The honest cost range
For a two-bedroom apartment move within London proper, you’re looking at somewhere between $600 and $1,400 all-in. That’s a huge spread, I know. The low end assumes a downtown-to-downtown move with elevators on both ends, no piano, no specialty items, three movers and a truck for about four hours. The high end assumes a third-floor walk-up in Old South going to a townhouse in Byron with stairs, a long carry from the truck to the door, and a deep freezer in the basement.
Most people land somewhere in the $850 to $1,050 range. That’s the realistic middle.
Why the hourly rate doesn’t tell you much
Almost every London mover quotes you an hourly rate first. You’ll hear numbers like $130 an hour for two movers, $170 for three, $210 for four. Sounds reasonable. The problem is that hourly rates only matter if the company is honest about how many hours your move will actually take.

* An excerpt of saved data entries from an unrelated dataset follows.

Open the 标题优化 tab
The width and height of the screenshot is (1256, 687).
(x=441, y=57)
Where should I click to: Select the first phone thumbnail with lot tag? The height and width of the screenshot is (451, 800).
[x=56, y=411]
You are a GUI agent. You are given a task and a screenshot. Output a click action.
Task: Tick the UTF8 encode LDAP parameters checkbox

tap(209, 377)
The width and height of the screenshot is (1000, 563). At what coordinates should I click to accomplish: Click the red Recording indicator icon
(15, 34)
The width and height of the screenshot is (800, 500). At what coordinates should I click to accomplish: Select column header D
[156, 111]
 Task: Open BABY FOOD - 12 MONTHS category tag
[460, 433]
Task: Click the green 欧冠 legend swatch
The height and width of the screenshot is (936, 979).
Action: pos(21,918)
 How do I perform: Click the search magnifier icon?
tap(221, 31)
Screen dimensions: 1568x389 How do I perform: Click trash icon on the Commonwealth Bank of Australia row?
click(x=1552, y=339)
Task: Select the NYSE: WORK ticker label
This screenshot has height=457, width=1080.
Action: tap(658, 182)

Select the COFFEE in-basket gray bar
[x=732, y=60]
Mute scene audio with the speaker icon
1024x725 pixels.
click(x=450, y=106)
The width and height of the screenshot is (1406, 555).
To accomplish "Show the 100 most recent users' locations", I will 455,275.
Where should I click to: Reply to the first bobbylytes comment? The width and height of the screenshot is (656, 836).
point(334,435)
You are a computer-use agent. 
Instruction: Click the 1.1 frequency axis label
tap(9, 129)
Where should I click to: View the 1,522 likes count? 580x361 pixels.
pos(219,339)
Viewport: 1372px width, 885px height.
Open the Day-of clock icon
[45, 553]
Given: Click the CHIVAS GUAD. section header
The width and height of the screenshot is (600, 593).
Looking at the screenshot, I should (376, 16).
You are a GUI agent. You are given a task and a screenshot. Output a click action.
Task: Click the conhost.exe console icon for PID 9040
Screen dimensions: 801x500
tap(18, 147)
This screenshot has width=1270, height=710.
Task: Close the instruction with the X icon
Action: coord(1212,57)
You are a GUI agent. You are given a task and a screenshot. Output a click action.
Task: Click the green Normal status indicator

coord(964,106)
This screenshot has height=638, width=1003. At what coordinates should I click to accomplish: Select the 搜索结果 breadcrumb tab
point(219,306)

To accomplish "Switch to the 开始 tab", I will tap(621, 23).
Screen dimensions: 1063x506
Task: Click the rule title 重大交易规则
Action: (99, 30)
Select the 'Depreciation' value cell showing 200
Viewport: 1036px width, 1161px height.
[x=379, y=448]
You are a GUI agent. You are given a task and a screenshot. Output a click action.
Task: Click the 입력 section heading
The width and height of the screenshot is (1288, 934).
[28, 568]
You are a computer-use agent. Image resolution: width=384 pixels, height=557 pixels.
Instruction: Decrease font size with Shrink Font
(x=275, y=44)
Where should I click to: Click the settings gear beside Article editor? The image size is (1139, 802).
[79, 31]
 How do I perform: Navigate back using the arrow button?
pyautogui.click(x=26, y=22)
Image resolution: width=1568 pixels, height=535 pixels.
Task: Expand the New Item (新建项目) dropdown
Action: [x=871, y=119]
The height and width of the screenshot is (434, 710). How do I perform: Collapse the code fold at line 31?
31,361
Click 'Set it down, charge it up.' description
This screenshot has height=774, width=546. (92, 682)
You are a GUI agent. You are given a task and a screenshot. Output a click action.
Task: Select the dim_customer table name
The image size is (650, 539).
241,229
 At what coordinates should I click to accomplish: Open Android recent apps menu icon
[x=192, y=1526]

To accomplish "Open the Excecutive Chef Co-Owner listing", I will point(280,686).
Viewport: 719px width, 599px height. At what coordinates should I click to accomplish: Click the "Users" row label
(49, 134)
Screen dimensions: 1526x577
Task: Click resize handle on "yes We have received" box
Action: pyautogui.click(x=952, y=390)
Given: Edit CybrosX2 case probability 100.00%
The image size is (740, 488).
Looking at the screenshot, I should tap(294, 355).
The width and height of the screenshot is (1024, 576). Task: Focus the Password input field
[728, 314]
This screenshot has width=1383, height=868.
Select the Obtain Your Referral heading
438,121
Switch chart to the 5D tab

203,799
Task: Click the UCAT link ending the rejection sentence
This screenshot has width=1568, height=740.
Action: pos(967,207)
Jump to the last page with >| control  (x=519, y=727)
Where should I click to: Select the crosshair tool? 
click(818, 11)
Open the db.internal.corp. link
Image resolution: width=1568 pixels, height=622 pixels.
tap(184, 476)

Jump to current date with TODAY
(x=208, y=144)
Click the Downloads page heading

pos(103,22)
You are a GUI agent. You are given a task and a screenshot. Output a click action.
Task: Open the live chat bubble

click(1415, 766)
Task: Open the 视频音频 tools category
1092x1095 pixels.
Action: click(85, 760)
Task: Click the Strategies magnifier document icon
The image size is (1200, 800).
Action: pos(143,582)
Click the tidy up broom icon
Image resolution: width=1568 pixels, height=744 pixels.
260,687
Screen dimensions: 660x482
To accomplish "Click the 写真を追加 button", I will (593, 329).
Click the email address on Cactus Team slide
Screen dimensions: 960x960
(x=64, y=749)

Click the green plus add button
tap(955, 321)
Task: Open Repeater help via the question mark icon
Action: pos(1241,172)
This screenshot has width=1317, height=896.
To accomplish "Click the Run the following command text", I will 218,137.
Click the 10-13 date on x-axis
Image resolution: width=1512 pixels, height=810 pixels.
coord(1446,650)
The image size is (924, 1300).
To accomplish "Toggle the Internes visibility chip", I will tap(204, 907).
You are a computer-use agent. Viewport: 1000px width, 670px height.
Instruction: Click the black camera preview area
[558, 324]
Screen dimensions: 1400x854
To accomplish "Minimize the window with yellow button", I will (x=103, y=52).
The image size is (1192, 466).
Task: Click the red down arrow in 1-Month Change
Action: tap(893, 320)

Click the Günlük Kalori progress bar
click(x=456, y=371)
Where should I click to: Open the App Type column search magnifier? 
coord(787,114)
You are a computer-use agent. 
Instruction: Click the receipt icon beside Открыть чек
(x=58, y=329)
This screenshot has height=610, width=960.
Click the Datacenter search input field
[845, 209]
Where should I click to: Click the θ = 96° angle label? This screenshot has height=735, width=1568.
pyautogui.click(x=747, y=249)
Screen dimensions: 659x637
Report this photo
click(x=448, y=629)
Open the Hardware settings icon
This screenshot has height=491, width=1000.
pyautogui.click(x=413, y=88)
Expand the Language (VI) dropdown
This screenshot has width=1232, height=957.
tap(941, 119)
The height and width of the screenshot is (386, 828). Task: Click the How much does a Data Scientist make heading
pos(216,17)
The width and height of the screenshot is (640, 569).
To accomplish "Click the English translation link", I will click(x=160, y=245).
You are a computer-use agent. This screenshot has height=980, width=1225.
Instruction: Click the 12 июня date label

Here’s where it gets sneaky. Some companies bill from the moment they leave their warehouse to the moment they get back. So if their depot is out near the airport and you live in Westmount, you’re paying for thirty minutes of driving on each end that you weren’t expecting. Other companies bill door-to-door but tack on a flat travel fee of $90 or so. Others bill only the time on-site but have a three or four-hour minimum. Three different billing structures, three very different final bills, even if the actual moving work takes the same amount of time.
Ask which billing structure they use before you sign anything. Get it in writing.
The add-ons that crater most budgets
This is where people get burned. The advertised hourly rate is the headline, but the add-ons are where the real money is.
Stairs and elevators
London has a lot of older housing stock. Old North, Old South, Wortley Village, parts of Woodfield. Those neighborhoods are gorgeous, but they were built before anyone thought about moving a sectional couch up a narrow staircase with a 90-degree turn at the landing. Most movers charge a stair fee, usually $25 to $50 per flight above the first, sometimes per item if it’s something awkward like a king mattress or a treadmill.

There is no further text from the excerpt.